The current study examined a population of OSA patients and did not have data from a healthy control group. Though some inferences may be drawn via comparisons with previous research in healthy participants (10), further research is required to compare OSA patients to a healthy subjects of similar age, under identical procedures. Despite the sample size (n=17) being comparable to similar studies (10, 11), only seven participants experienced crash events. Crashes often occurred in clusters, limiting analysis to the first crash event. The numbers of events available for analysis was thus low, reducing study power to detect behavioural differences. Nevertheless, some differences were detected warranting further validation in a larger sample. Further research using larger samples and perhaps strategies to facilitate vigilance-related crash events (e.g. greater periods of sleep restriction, longer drives, or changes to simulation parameters such as speed, obstacles, and road design) would therefore be useful. Simulated driving in a laboratory environment does not accurately replicate real on-road driving conditions. Nevertheless, previous studies support that driving simulators usefully replicate the major features of driving (27, 28), even though it is a constructed environment (29).

Conclusions

Non-verbal activities in severe OSA patients appear to be similar to that in young, healthy subjects during monotonous simulated driving tasks. Within these activities, postural adjustments and eye closures showed the largest changes following sleep restriction and with time on task. Taken together, these results suggest that a sleepy driver with OSA is likely to fidget and move in their seat more than usual, and to show more frequent prolonged eye-closures and facial changes associated with sleepiness and sleep avoidance. Several minutes prior to simulator crash events, these changes in facial expression significantly diminished, and may be useful indicators that continuing to drive would be a safety risk.

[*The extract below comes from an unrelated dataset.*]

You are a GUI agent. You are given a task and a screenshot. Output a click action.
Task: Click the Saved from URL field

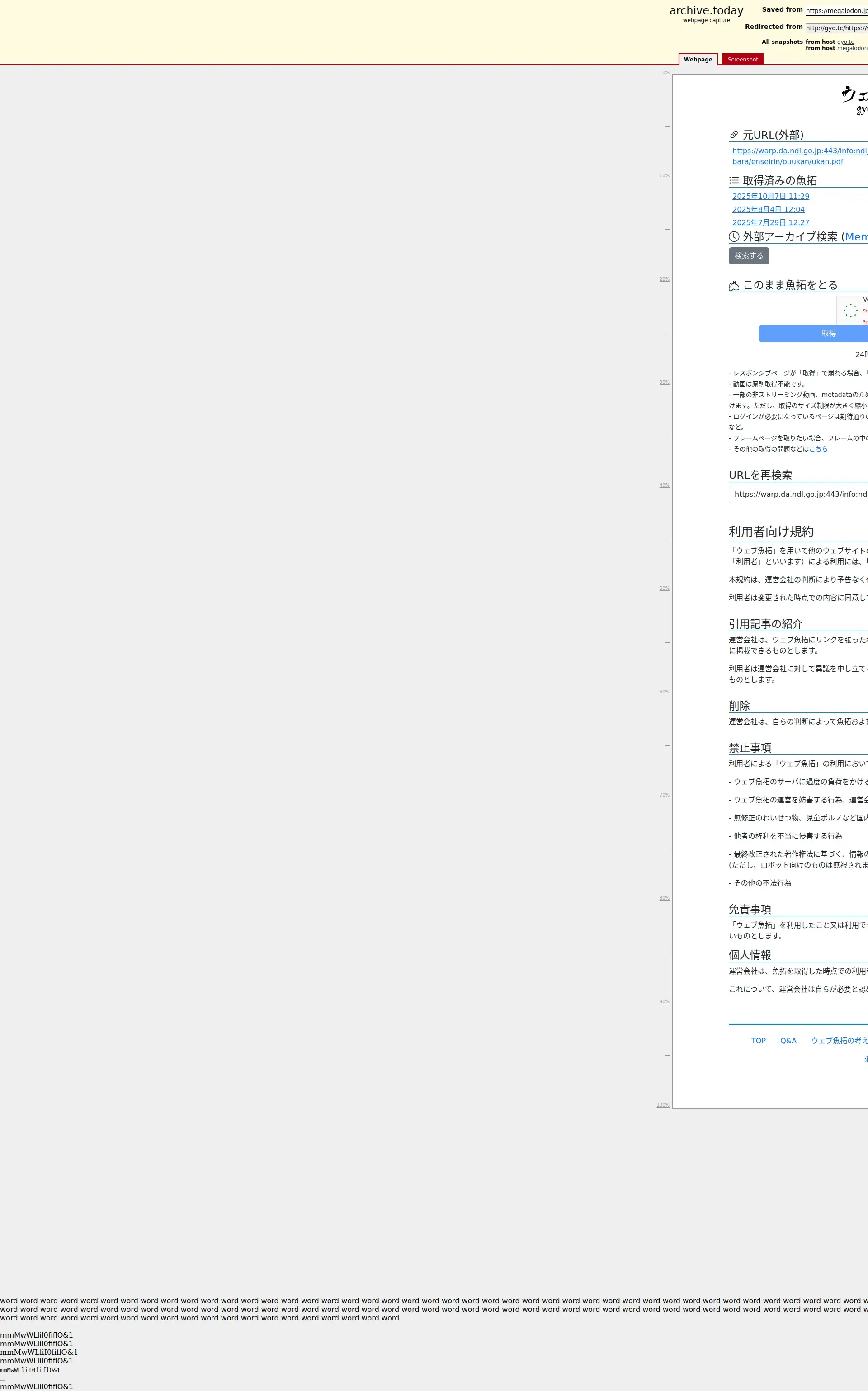(836, 11)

The deterioration of driving performance and consistency of behavioural outcomes with previous research (10, 11) suggest that behavioural observation may provide useful insight into the state of vigilance not only in healthy drivers, but also in drivers with OSA. Behavioural observation represents a novel and unobtrusive method of assessment that utilises multiple sources of data measurement (i.e. different types of non-verbal activity). From a vigilance detection perspective, such qualities are desirable (30), and could assist in the development of novel video-based in car devices for early detection of driver sleepiness/fatigue.